L’enigma non è un indovinello. 
L’indovinello richiede in risposta un nome, un gioco del linguaggio che si muove su dei segni, su delle chiare incisioni direzionali.
La risposta ad un enigma è un’avventura, implica che è accaduto ciò che doveva accadere: una storia da raccontare. 

Non stupisce che una delle parole più utilizzate in questo momento storico sia la parola “narrazione”.
Ciò che stupisce è che non è necessaria una contro-narrazione, perché la narrazione in questo momento è sospesa.

Il cambio di paradigma tanto osannato dagli esecutori dell’Agenda 2030 è un processo così accelerato che reagisce con la revisione totale della Cultura, una revisione che distrugge e depaupera il passato alla luce dei più biechi interessi contingenti. 
Uno sbandierato progresso transumano alla cui velocità sottomettersi.
In questo processo reattivo la memoria collettiva è assoggettata ad un annichilimento.
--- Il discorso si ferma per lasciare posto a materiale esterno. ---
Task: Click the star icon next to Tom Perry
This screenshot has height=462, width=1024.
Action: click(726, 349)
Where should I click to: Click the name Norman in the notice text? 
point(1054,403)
Al posto di uno svuotamento, allo spazio del desiderio in cui compare l’alterità come assenza in un orizzonte futuro, come entelechia, vi è il calcolo applicato ai dati, l’assolutizzazione e la feticizzazione della salute. Un’accelerazione tale da non commuovere perché paralizza nel controllo di una modalità puramente additiva.
Ogni parola utilizzata è esposta alla luce della neolingua in un set pornografico che preclude la possibilità di svelarla nell’intimità. 
Che preclude la realtà del tempo narrativo, il tempo che esige la perfettibilità. Nell’incapacità di sentire quel fastidio verso l’approssimativo, lo sbadato, il casuale, che Italo Calvino in Lezioni Americane, ci dice di sentire mentre ascolta se stesso parlare.
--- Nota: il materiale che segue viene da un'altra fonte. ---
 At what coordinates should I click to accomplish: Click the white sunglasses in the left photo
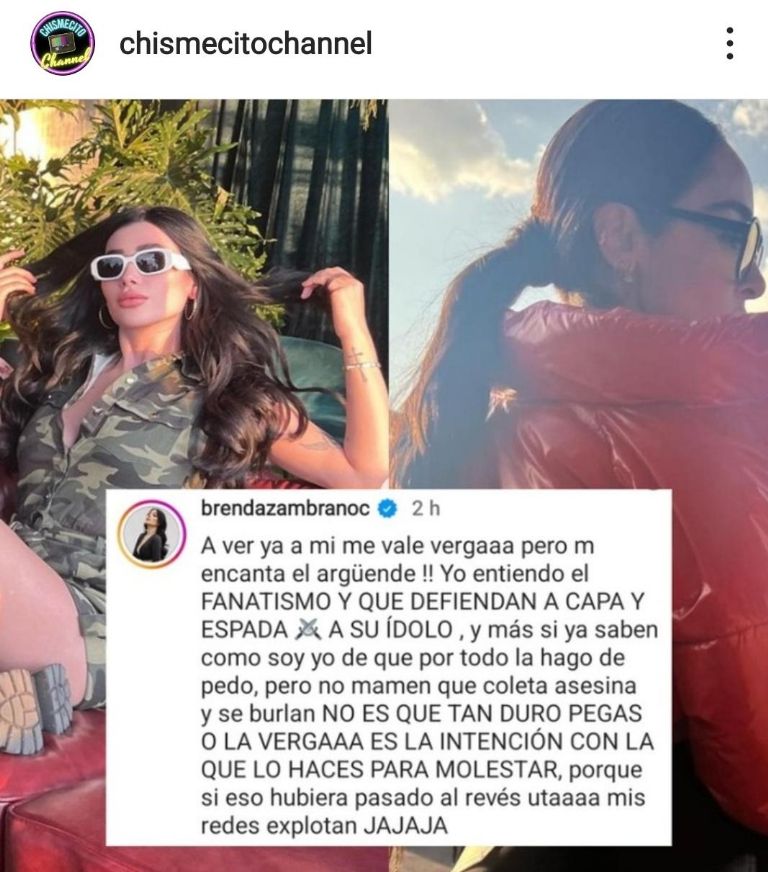point(140,264)
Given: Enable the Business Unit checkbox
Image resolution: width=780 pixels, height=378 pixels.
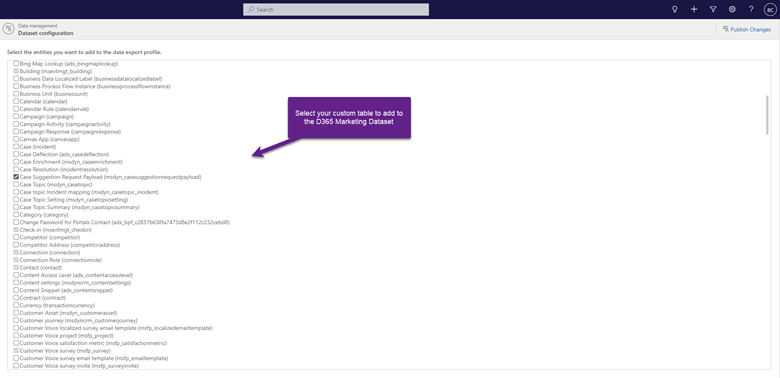Looking at the screenshot, I should pos(16,94).
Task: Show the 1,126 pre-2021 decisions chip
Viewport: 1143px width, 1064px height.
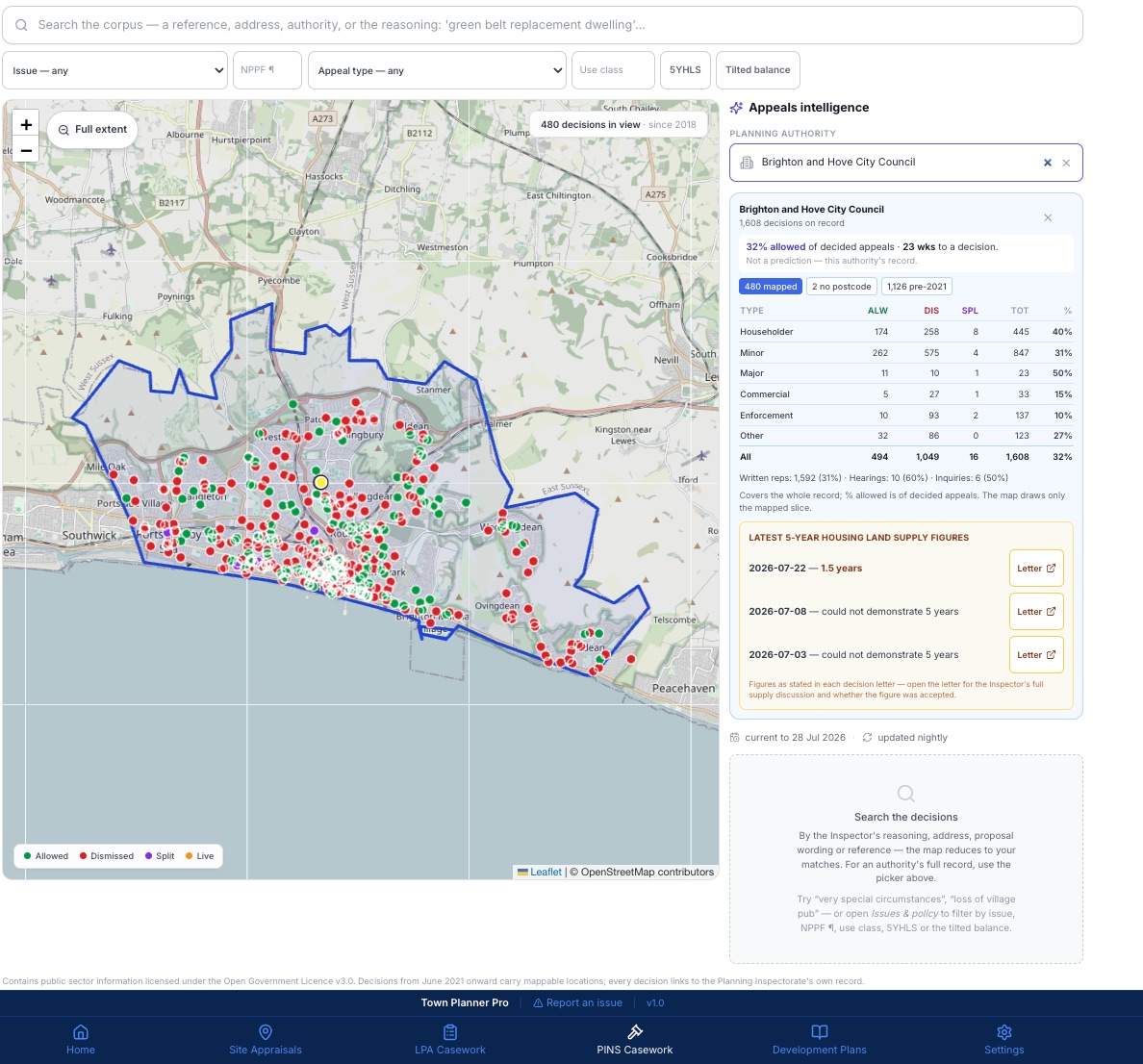Action: (916, 287)
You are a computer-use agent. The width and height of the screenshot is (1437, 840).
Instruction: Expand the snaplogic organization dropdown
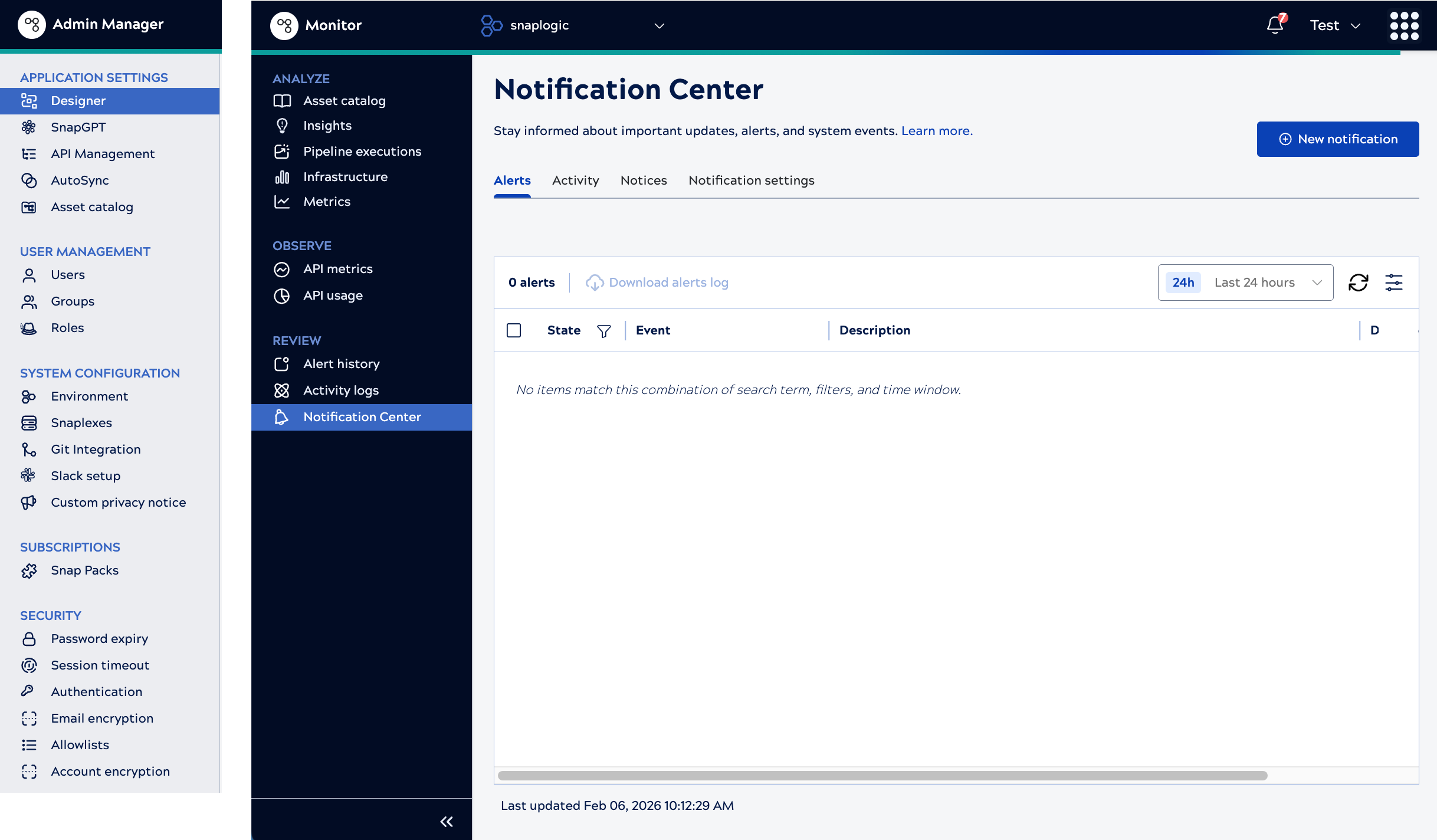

L’oscenità delle tattiche di manipolazione accede alla sfera subliminale con il controllo dell’approssimativo, dello sbadato, del casuale, promuovendo modelli collettivi di comportamento dei quali non siamo più coscienti come singoli. Così il principio tattico “Trasfusione” infervora e mobilita gli animi applicandosi sul piano che si sottrae alla coscienza. (1)
Si è privati di ogni tensione narrativa. 
È narrazione solo se c’è coscienza: la facoltà di conoscere se stessa conoscendo ciò che conosce.
La manipolazione ci priva delle immagini, è senza scene, non racconta nulla, processa dati e sforna il pericolo assieme alla sua pseudo-soluzione. 
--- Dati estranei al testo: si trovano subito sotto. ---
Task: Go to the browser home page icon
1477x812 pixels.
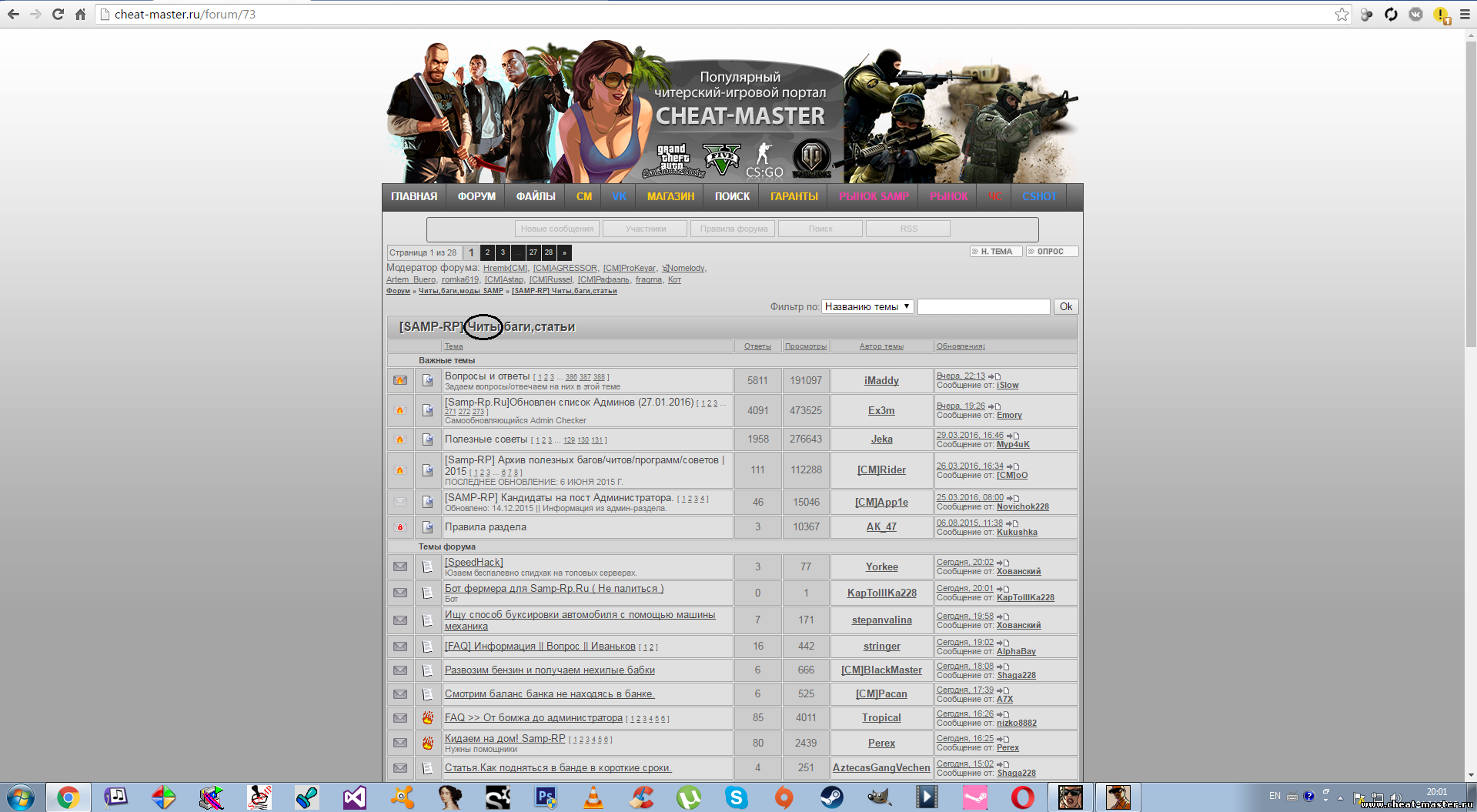Action: click(x=80, y=14)
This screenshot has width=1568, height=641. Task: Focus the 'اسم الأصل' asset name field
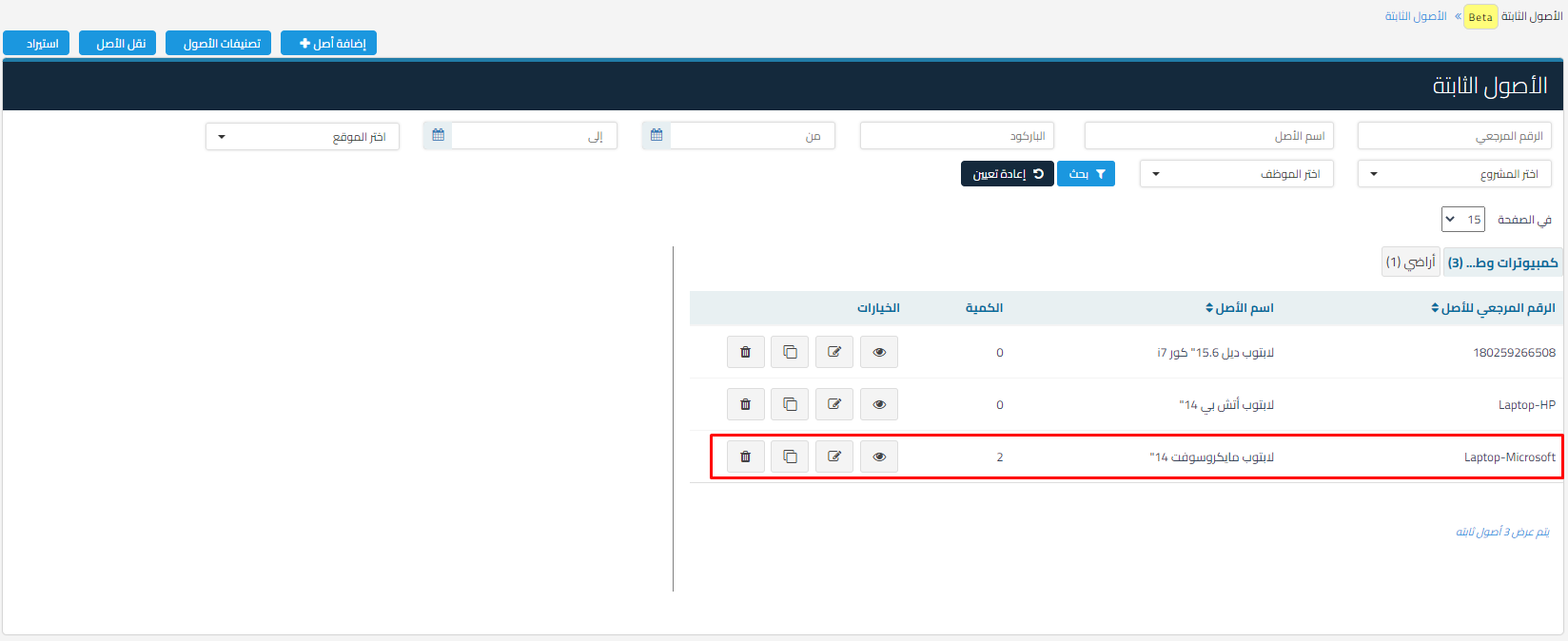(x=1208, y=137)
Non stupisce l’intuizione di Eraclito sull’Enigma di Omero dell’inganno delle cose manifeste.
Né il mito dello scoramento di un Omero, forse intento nel lasciare a noi l’avventura di quest’Enigma.
Né quella di Aristotele che risolve l’enigma come fosse un indovinello sui pidocchi.

E poiché non desidero affatto alzare gli occhi al cielo e di ritrovarvi la costellazione dell’“A cazzo di cane”, ricordiamoci del narrare mentre camminiamo, di accogliere la storia che l’enigma ci pone sfidandoci a mettere in gioco la nostra stessa vita.